Opposition representatives are calling for the National Assembly to override Buhari's veto and pass the bill into law. This will test Senate President Ahmad Lawan's independence from the executive. So far Lawan, a member of the ruling APC, has been studiously loyal to Buhari. But he now risks a rebellion within his own party over the electoral bill unless he can negotiate a compromise.
The Senate and House of Representatives are due to meet early in January to agree a response to Buhari's rejection of the bill.
Senator George Sekibo, for the opposition People's Democratic Party (PDP), said there was enough cross-party support in the Senate to override Buhari's veto. It is the second time in the last four years that President Buhari has rejected an electoral reform bill passed by the National Assembly.
Veteran campaigner Iyorchia Ayu, the new chairman of the PDP, has energised the party. He might be able to use its backing for electoral reform and its opposition to ending national fuel subsidies as a strong platform for the party's presidential campaign.
One of the most critical clauses in the bill is the right of the Independent National Electoral Commission (INEC) to use electronic voting systems and to transmit election results electronically from polling stations to the national collation centre in Abuja.
The PDP believes the commission's use of electronic technology, and the records of results that it provides, would counter vote-rigging more effectively. This could prove critical in the next national presidential and legislative elections.
Both the main parties are riven by internal divisions and there is no clear favourite in either party to win the presidency. With the rise of a new generation of politicians in their forties and fifties, the 2023 elections could be the most open since the civil war.
The other contentious clause, from the presidency's point of view, in the electoral reform bill was the proposal for all parties to choose their national candidates via direct primary elections.
This would have meant primary elections in each of the country's, 8,809 local government wards. In his letter to the Senate, President Buhari said the cost of that system and the security risks it posed were his main reasons for rejecting the electoral bill.
Others see partisan factors at work. How the parties run their primaries, which is subject to federal law, could determine the outcome. Although no national politicians have formally launched their campaigns for their parties' nominations, most of the leading contenders are now widely known on the political scene.
Bola Tinubu, former governor of Lagos who is seeking the APC presidential nomination, would have benefited from direct primaries.
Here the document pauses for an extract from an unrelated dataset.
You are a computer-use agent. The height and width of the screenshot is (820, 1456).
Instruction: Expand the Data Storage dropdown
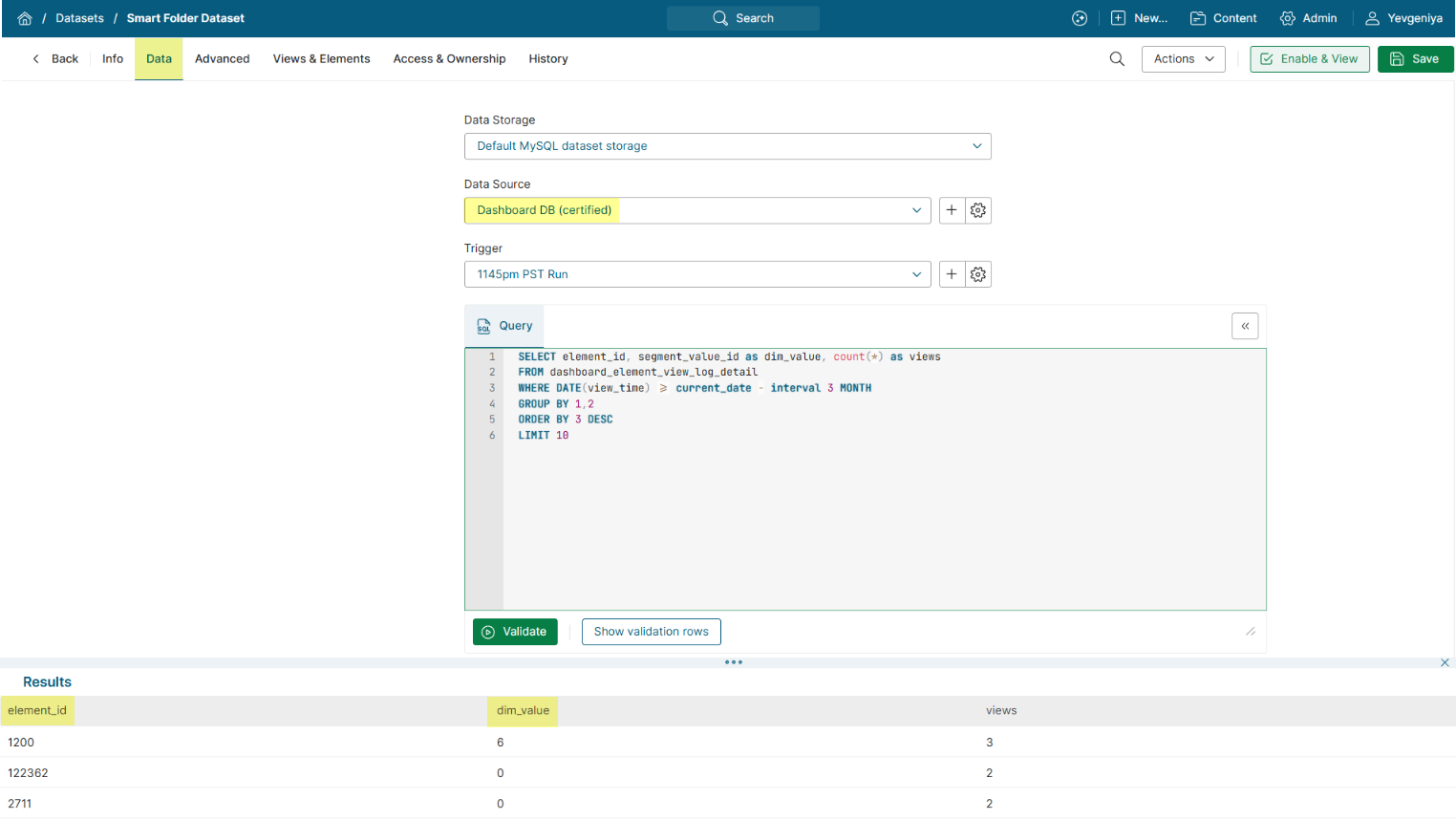727,146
Widely seen as the frontrunner in the race for his party's ticket and one of the country's wealthiest businessmen, Tinubu runs a formidable grassroots network across the country (AC Vol 62 No 25, Tinubu fights for his legacy).
But he is less popular with state governors than other contenders such as Vice-President Yemi Osinbajo and Ekiti State governor Kayode Fayemi, who also chairs the Nigeria Governors' Forum. Some Abuja watchers claim this means that Buhari might favour Osinbajo and Fayemi rather than Tinubu's claim to the ticket.
Tinubu would lose out if the electoral bill's proposals for the direct primary elections aren't passed. Yet he doesn't want to be seen to publicly disagree with Buhari on the issue. That could damage his support among the party's northern barons whom he needs to help bring in the votes.
Worse still it could trigger more divisions in the ruling APC with just over a year before national elections. That prospect together with a national economy, still enfeebled by the pandemic and the risks of mass protests against plans to cut fuel subsidies in June, President Buhari could face a very difficult final year in office (AC Vol 62 No 25, Buhari gambles on cash transfers on his way out).